(PROBLEM SET):
**a)** Rewrite everything in the seismic noise claims from "2. The method" down to "one directional component.", replacing "measuring" with "recording".
**b)** In the seismic noise claims, what kind of model is generated from the dynamic weights and the components?
**c)** Go on with the seismic noise claims from the point where they stop.
-------- TEXT SHOWN --------
CLAIMS What is claimed is:
1. A method of mitigating noise in seismic data representing a seismic survey, the seismic data comprising a plurality of measured values of a plurality of components, the method utilizing relations among the plurality of components, the method comprising:
obtaining, by at least one electronic processor, seismic data, the seismic data comprising a plurality of values of each of a plurality of components;
estimating, by at least one electronic processor, a plurality of noise spectra values, the respective noise spectra values representing a noise content in a respective component of the plurality of components;
computing, by at least one electronic processor, a plurality of dynamic weights, the respective dynamic weights being a function of a respective one of the plurality of noise spectra values;
generating, by at least one electronic processor, a vector autoregressive model using the plurality of dynamic weights and the plurality of components;
filtering the seismic data, by at least one electronic processor, with the vector autoregressive model, whereby noise-mitigated seismic data is produced; and
providing the noise-mitigated seismic data.
2. The method of claim 1, wherein the obtaining comprises measuring.
3. The method of claim 1, wherein the computing comprises applying a weighted total least- squares technique using the plurality of noise spectra values.
4. The method of claim 1, wherein the computing comprises estimating the noise spectra values independently of one another.
5. The method of claim 1, wherein the plurality of components comprise a pressure component and at least one directional component.
-------- ENTRIES SUPPLIED --------
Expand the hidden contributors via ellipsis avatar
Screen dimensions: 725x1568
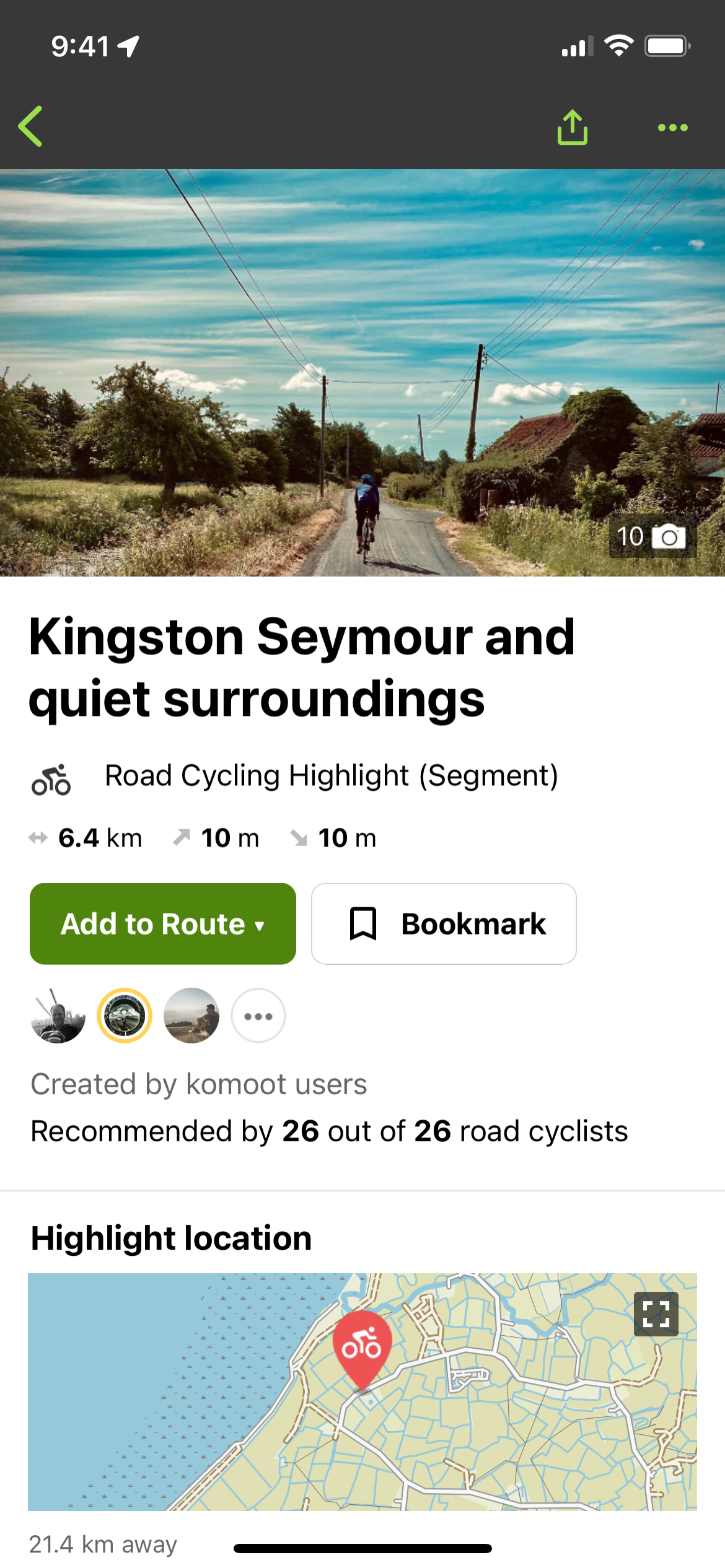pyautogui.click(x=258, y=1016)
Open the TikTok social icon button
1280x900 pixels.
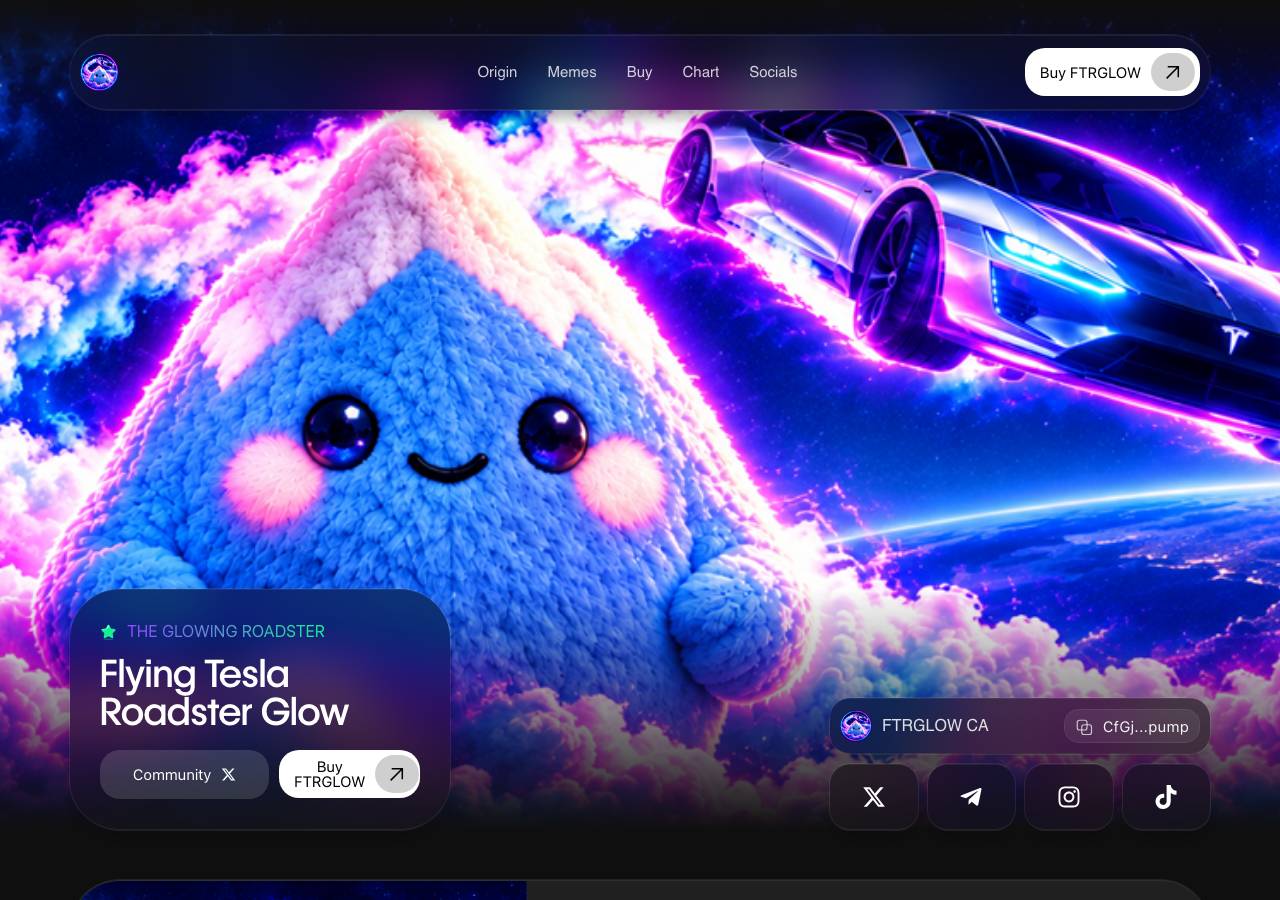1166,797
--------
(TASK-BY-TASK OUTPUTS):
**a)**
2. The method of claim 1, wherein the obtaining comprises recording.
3. The method of claim 1, wherein the computing comprises applying a weighted total least- squares technique using the plurality of noise spectra values.
4. The method of claim 1, wherein the computing comprises estimating the noise spectra values independently of one another.
5. The method of claim 1, wherein the plurality of components comprise a pressure component and at least one directional component.

**b)** A vector autoregressive model.

**c)**
6. The method of claim 1, wherein the dynamic weight of the plurality of noise dynamic weights comprises a signal-to-noise ratio.
7. The method of claim 1, wherein the providing comprises displaying in human-viewable form.
8. The method of claim 1, further comprising identifying a location of a petroleum reservoir using the noise-mitigated seismic data.
9. The method of claim 8, further comprising extracting petroleum from the petroleum reservoir.
10. The method of claim 1, wherein the seismic data was acquired by a marine seismic streamer.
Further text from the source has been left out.